=== Stated goal ===
Convert the lines below into a JSON list of strings with one string per line, omitting any blank lines and leaving the pictures out.

=== Available data ===
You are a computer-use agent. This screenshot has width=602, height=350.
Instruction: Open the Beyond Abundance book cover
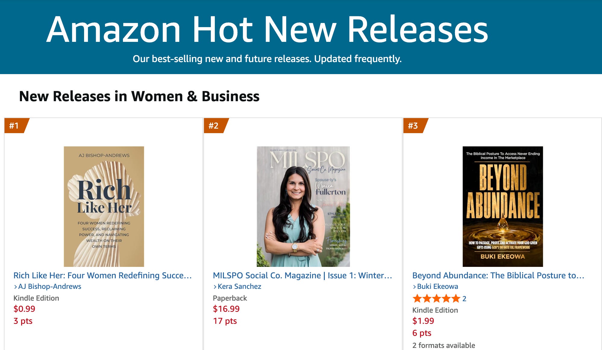503,207
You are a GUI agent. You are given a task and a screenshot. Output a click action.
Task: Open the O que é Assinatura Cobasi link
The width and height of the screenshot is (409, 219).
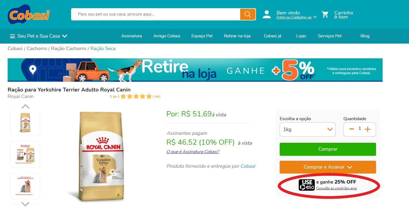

=== Exercise result ===
[
  "You are a computer-use agent. This screenshot has width=602, height=350.",
  "Instruction: Open the Beyond Abundance book cover",
  "503,207",
  "You are a GUI agent. You are given a task and a screenshot. Output a click action.",
  "Task: Open the O que é Assinatura Cobasi link",
  "The width and height of the screenshot is (409, 219)."
]